WHAT IS REQUIRED: Only one stretch of the records below is wanted: the lines from the one holding "Coberturas (78, 2415)" through the one holding "Privacy Policy (179, 2531)". Return it exactly, both ends included.

Data items:
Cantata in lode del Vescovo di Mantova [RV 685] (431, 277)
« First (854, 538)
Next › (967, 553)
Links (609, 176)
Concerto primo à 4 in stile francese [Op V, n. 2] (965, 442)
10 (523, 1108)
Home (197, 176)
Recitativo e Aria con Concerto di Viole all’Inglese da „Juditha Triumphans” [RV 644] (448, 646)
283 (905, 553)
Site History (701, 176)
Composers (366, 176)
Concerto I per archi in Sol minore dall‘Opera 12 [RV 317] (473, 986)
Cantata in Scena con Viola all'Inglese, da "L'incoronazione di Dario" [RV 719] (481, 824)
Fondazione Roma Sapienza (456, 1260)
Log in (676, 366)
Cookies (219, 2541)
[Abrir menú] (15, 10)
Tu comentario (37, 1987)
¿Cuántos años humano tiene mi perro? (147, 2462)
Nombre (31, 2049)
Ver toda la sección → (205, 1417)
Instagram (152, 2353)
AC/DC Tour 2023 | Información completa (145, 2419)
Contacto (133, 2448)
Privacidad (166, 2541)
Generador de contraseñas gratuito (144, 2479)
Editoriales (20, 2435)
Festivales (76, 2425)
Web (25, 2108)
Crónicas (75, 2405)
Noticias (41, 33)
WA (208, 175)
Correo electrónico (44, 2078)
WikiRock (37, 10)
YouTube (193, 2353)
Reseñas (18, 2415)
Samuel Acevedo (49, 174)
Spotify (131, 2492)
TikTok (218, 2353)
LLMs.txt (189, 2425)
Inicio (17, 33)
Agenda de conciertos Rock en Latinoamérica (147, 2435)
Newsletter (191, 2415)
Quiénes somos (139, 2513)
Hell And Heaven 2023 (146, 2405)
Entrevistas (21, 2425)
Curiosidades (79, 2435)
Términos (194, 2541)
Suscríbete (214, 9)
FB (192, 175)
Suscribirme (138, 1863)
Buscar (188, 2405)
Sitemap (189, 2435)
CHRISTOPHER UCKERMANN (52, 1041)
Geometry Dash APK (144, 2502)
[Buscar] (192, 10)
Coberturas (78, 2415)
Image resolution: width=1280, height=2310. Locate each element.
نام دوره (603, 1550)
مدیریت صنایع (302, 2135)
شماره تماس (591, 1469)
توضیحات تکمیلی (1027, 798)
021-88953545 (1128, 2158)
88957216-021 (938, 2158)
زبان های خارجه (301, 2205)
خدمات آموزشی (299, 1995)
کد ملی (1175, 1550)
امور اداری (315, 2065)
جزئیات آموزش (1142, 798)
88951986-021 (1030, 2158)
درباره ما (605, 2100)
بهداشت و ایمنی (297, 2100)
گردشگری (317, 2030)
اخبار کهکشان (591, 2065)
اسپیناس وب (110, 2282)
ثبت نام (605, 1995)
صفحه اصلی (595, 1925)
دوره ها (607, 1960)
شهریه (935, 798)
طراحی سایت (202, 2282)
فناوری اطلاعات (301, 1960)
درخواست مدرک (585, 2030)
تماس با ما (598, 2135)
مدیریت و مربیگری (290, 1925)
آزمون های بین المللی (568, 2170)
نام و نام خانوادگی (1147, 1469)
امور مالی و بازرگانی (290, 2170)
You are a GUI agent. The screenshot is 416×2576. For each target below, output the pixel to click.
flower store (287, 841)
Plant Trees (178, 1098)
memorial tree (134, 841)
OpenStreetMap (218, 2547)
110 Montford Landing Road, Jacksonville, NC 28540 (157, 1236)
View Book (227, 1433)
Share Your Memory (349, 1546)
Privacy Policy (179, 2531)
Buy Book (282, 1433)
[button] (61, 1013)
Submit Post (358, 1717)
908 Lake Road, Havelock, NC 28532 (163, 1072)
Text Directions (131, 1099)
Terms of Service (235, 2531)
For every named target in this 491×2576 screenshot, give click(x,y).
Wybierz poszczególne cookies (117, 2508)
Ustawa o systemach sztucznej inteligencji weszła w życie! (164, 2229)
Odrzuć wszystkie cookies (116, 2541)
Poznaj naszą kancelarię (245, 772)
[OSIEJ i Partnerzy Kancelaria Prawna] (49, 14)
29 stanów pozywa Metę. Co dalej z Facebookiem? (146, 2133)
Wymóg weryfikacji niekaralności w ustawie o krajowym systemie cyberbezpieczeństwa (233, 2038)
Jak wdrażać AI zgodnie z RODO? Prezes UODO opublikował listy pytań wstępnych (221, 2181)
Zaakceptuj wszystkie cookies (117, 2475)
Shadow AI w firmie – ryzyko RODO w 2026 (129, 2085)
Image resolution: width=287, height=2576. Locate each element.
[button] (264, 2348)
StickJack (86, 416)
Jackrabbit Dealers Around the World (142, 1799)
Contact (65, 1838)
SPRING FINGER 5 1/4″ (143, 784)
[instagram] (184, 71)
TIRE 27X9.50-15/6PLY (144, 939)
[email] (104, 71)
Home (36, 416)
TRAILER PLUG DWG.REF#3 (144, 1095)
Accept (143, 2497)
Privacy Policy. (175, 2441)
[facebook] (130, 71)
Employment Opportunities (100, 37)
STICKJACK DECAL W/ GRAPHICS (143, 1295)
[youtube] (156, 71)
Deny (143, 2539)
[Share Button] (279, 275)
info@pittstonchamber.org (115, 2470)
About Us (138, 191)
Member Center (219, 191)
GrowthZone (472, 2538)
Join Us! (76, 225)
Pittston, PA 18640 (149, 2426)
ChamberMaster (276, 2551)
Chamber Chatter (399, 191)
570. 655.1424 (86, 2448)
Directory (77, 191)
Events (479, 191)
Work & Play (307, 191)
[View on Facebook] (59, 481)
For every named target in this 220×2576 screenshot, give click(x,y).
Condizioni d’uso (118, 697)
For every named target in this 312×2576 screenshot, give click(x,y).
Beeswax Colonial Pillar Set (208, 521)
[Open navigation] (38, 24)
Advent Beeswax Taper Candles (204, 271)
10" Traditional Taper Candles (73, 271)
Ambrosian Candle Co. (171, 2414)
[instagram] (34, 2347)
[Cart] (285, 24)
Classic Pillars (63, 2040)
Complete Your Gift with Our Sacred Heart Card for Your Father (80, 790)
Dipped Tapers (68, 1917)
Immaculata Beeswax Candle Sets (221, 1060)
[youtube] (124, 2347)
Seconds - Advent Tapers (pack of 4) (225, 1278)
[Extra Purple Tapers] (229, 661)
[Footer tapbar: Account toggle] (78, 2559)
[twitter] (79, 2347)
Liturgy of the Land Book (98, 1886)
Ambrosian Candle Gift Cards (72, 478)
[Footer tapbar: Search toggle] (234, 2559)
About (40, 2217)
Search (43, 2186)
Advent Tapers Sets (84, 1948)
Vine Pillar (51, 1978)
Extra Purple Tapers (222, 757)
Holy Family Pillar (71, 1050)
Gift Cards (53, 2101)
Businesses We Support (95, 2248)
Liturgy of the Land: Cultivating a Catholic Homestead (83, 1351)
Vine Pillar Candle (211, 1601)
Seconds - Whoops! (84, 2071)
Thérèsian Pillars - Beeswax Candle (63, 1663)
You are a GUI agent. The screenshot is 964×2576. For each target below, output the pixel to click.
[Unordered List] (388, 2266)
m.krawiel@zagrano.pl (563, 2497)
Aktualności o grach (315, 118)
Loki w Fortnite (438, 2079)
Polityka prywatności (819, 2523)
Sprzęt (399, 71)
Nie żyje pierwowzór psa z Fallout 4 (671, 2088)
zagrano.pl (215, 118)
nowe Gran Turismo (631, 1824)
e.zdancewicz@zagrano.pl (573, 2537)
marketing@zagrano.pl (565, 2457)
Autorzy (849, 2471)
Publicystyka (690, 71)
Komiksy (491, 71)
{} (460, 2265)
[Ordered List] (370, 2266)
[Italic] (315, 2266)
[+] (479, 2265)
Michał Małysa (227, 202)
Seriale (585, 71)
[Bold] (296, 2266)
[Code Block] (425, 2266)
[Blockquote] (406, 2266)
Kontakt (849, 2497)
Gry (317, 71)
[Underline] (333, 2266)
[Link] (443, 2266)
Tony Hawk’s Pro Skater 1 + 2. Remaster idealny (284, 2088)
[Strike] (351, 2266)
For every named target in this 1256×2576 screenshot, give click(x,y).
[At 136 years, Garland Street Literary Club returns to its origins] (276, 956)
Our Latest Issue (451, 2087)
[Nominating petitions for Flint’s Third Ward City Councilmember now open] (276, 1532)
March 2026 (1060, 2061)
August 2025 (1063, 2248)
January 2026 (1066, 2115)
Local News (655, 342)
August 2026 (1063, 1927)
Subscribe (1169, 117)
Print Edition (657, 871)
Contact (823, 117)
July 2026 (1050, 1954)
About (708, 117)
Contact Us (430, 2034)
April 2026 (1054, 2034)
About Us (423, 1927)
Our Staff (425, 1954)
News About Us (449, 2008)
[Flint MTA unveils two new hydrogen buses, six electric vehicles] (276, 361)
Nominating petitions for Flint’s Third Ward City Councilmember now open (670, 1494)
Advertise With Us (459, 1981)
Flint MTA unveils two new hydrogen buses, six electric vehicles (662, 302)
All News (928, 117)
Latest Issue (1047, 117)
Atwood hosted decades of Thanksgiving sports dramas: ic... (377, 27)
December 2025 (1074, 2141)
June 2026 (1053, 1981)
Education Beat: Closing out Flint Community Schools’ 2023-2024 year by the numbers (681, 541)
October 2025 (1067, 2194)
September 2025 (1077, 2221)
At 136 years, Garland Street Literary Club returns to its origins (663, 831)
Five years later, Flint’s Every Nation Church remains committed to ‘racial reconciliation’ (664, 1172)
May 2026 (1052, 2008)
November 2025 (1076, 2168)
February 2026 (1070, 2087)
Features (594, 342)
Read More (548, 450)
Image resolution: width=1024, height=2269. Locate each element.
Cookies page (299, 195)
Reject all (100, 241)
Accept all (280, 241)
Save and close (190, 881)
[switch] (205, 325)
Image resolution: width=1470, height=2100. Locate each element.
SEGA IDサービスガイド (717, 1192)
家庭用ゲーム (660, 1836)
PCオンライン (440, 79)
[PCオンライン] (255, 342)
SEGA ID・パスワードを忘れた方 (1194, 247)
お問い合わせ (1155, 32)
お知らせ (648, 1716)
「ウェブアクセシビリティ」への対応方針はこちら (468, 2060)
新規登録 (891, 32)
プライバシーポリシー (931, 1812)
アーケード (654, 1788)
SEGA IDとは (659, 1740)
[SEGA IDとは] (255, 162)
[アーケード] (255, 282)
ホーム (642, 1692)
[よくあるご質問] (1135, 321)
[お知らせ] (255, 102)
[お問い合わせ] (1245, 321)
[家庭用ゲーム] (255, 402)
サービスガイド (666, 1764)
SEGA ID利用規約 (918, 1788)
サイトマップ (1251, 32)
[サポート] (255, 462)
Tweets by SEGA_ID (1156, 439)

SOLUTION BELOW:
Coberturas (78, 2415)
Image resolution: width=1280, height=2310. Locate each element.
نام دوره (603, 1550)
مدیریت صنایع (302, 2135)
شماره تماس (591, 1469)
توضیحات تکمیلی (1027, 798)
021-88953545 (1128, 2158)
88957216-021 (938, 2158)
زبان های خارجه (301, 2205)
خدمات آموزشی (299, 1995)
کد ملی (1175, 1550)
امور اداری (315, 2065)
جزئیات آموزش (1142, 798)
88951986-021 (1030, 2158)
درباره ما (605, 2100)
بهداشت و ایمنی (297, 2100)
گردشگری (317, 2030)
اخبار کهکشان (591, 2065)
اسپیناس وب (110, 2282)
ثبت نام (605, 1995)
صفحه اصلی (595, 1925)
دوره ها (607, 1960)
شهریه (935, 798)
طراحی سایت (202, 2282)
فناوری اطلاعات (301, 1960)
درخواست مدرک (585, 2030)
تماس با ما (598, 2135)
مدیریت و مربیگری (290, 1925)
آزمون های بین المللی (568, 2170)
نام و نام خانوادگی (1147, 1469)
امور مالی و بازرگانی (290, 2170)
You are a GUI agent. The screenshot is 416×2576. For each target below, output the pixel to click.
flower store (287, 841)
Plant Trees (178, 1098)
memorial tree (134, 841)
OpenStreetMap (218, 2547)
110 Montford Landing Road, Jacksonville, NC 28540 (157, 1236)
View Book (227, 1433)
Share Your Memory (349, 1546)
Privacy Policy (179, 2531)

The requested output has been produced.